Now that we’ve stepped through the scenario together, we must quantify its effectiveness in order to determine whether it’s a good fit for the architecture. To assess the effectiveness of this disaster recovery plan, we are going to focus on simulating two scenarios: one which makes the database entirely unavailable, and one that does the same for our API.
During this simulation, we execute the following steps. You can see the event take place in the Grafana dashboard below. We are interested in the “Checks Per Second” chart on the dashboard, as that shows us successful responses from our application.
- 10:54 AM: We begin the scenario by executing applying a constant load to our API using the k6 testing framework.
- 10:57 AM: After a few minutes has passed, a Security Group rule is removed, effectively disabling all traffic to the database over port 5432 (the PostgreSQL port). Request success rates plummet to zero, near instantly.
- 11:00 AM: The e-mail arrives indicating the primary ALB is unhealthy.
- We perform our recovery procedure as described above.
- 11:14 AM: Traffic begins returning successfully.
For both simulations, we measured MTTD, RTO, and RPO.
- MTTD is the time it took for us to receive the e-mail after we removed network connectivity.
- RTO is the time it took for traffic to return successfully after we removed network connectivity.
- RPO is the amount of data from the primary database that we do not find in the secondary database.
In the case of RPO, as the database did not crash, and only network access to it was removed, it completed replicating all of its data. Ultimately, we found:
- MTTD: 3 minutes
- RTO: ~17 minutes
- RPO: 0 minutes
There are aspects of this scenario to be mindful of when looking at our results.
We were expecting and waiting for the notification mail to arrive and immediately knew exactly what to do in order to fail over our service. This means that our response to the disaster was an ideal one. When a service impacting event happens to your organization, stress levels might be high, and more than one of your products may be impacted.
Not all failures are made equal. We removed incoming connectivity to the database and API. There were no major hardware or infrastructure failures, as those are difficult to simulate. This means that our RPO is also ideal. Regardless, any RPO will be a function of your replica lag, which is measured in seconds, so be sure to monitor it.
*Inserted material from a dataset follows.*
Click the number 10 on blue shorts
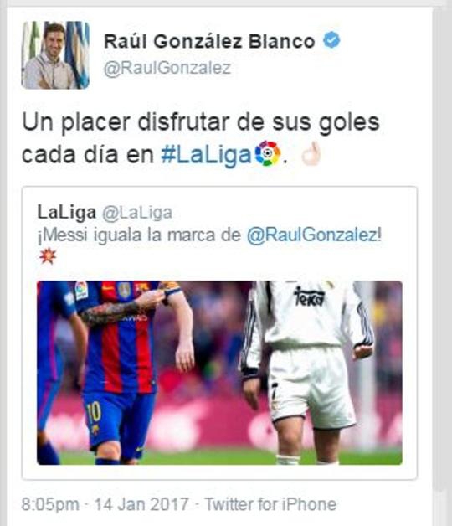This screenshot has width=452, height=526. [94, 411]
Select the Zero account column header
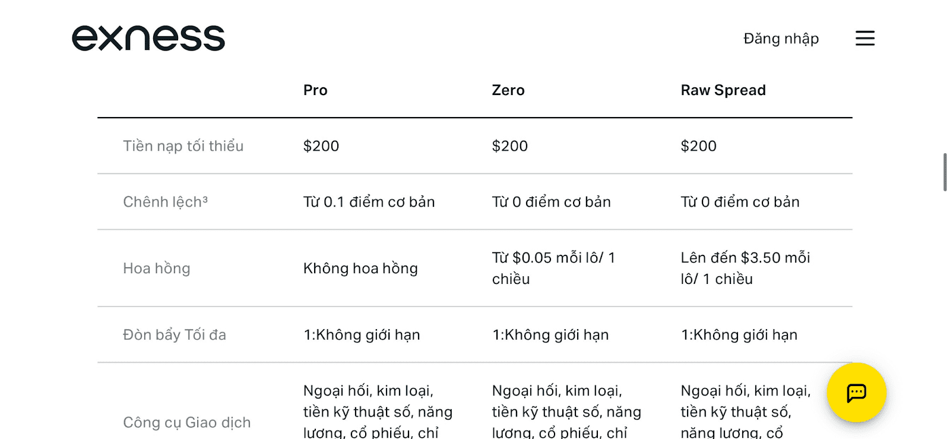Image resolution: width=950 pixels, height=439 pixels. [x=508, y=90]
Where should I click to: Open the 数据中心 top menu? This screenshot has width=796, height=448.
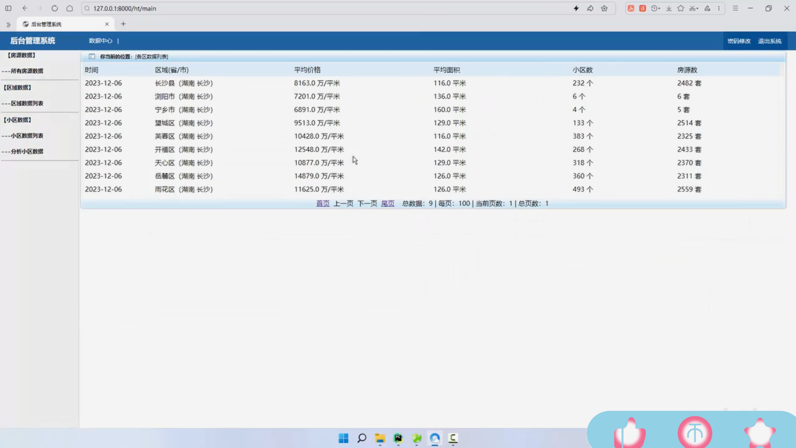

Selecting an appropriate disaster recovery strategy is crucial for ensuring business continuity for an organization’s application. A Pilot Light strategy offers a cost-conscious approach to disaster recovery versus strategies like active-passive or active-active, that maintain full infrastructure at all times. The simulated disasters we walked through in this article provide real insights into expectations for outcomes when disasters occur, given a common three-tier architecture. By tailoring the disaster recovery plan to the unique requirements of the application, organizations can enhance their ability to bounce back from catastrophic events and restore business continuity according to their RTO and RPO.